When an oversold stock stops going down, it just might be right to buy. Here’s a trade idea on Juniper (JNPR) (January 29, 2016)
I want to look a Juniper ( NYSE:JNPR ) here on this Free Chart, here’s why: The company reported earning on Thursday, maybe it was Wednesday night. I just know that Thursday this thing got absolutely crushed. I think they actually beat earnings but guided lower. I would rather miss earnings and guide higher, the market would too. But if you look at this stock, you can really see, on the weekly chart, this is big zigzagy” stuff here. And this pattern has definitely been broken. It was a nice uptrending channel that lasted for more than a year. The stock fell down, 22.00 is the floor right now. You look and see what happened on the daily chart, you see all the puking on Thursday. The stock gaps up on Friday and it closes, not above Thursdays INTRADAY high, but above the OPENING, above the opening.

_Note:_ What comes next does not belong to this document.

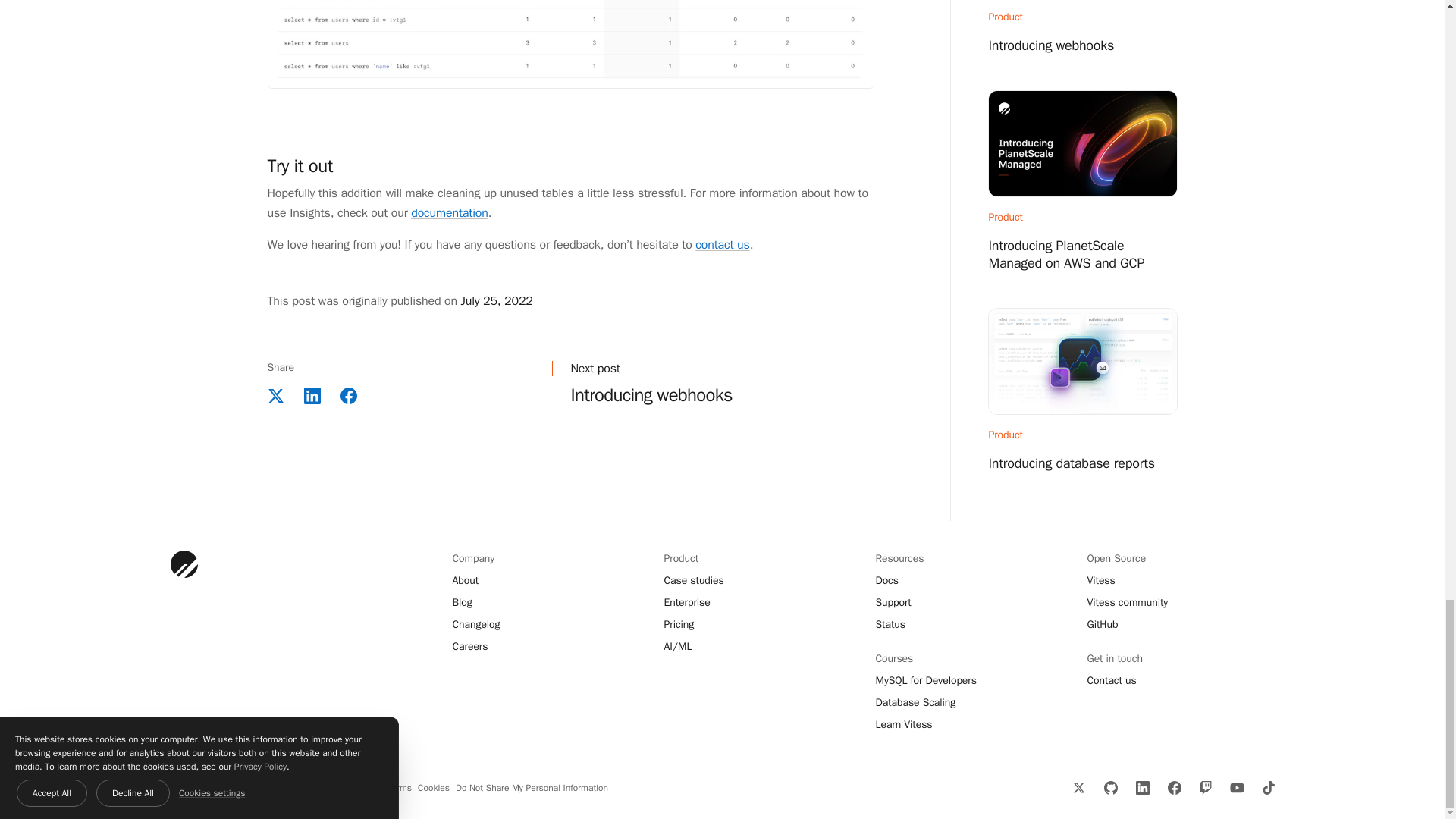
Try it out (299, 165)
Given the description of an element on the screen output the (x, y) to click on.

That’s important because right now this is like the “oh crap” pattern here. Where all those folks who sold at the open on Thursday, certainly the rest of the day, are looking at this stock, going, “Oh crap! I think I might have sold at the bottom.” So you’re going to see buyers come back into this stock. I mean, guidance lower is guidance lower, and that’s the way it goes. But from a technical standpoint this is a really good reversal pattern. It’s still outside the lower Bollinger Band, which stocks generally aren’t supposed to be, not for very long or the Bollinger Band extends out to greet it. But here, I’m looking, 24.00 will get you to this intraday high here on Thursday. I would look for 4 or 5 percent out of this stock before it hits this prior support level here. So on a very short-term basis I think Juniper ( NYSE:JNPR ) is a trade for you.

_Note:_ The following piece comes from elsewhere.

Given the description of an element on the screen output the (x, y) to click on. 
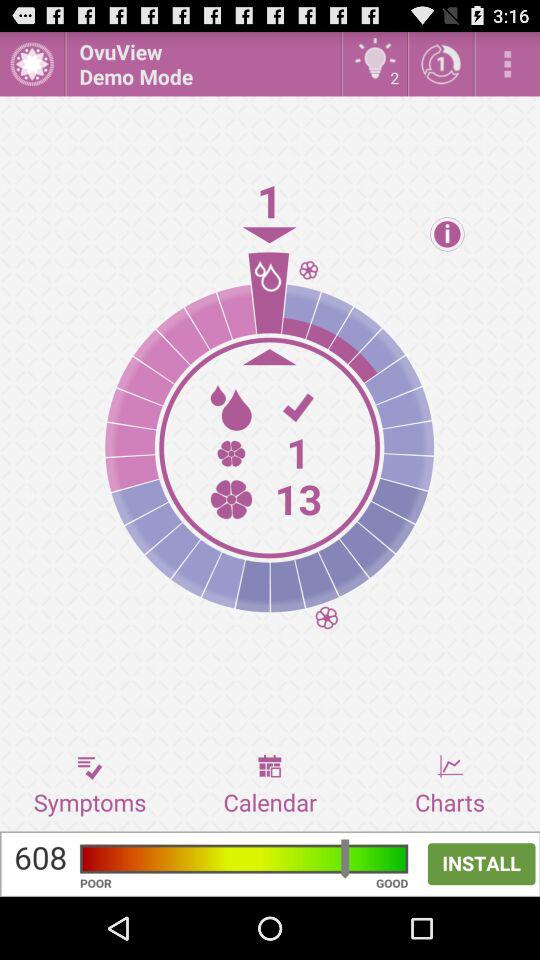
advertisement (270, 864)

But the real reason I wanted to look at this stock is simple. Because you see a stock that was in this pattern that I showed you on the weekly chart, then the pattern breaks down. You don’t have to just say, “Well screw that, forget about that stock, I’m done.” No! Look at it for other things. You can’t keep track of every stock in the trading universe. But you can keep track of quite a few of them. And when you see a pattern like this, when you see a stock that really sells off and then DOESN’T keep going down, that should tell you something. This is a great example: Amazon ( NASDAQ:AMZN ), this stock fell all the way to like 550.00. A little bit below 550.00 in mid-January. But then when they reported such crappy earnings the stock gaps way down but it didn’t hit a new low. So this is actually a good time to buy Amazon ( NASDAQ:AMZN ). I hadn’t planned on going into this right now, but heck I’m on a roll, why not?
So Amazon ( NASDAQ:AMZN ) is a really good buy right now, because it DIDN’T hit this last low. Juniper ( NYSE:JNPR ), different pattern but the same concept. This is the low, the stock gapped up on Friday and kept going. Basically, just as long as it keeps going up you want to be long. If it starts reversing and rolling down, then get out of the trade. No predictions here. But I’m telling you, this rubber band that has been stretched pretty tight, looks like it’s going to snap back a little more.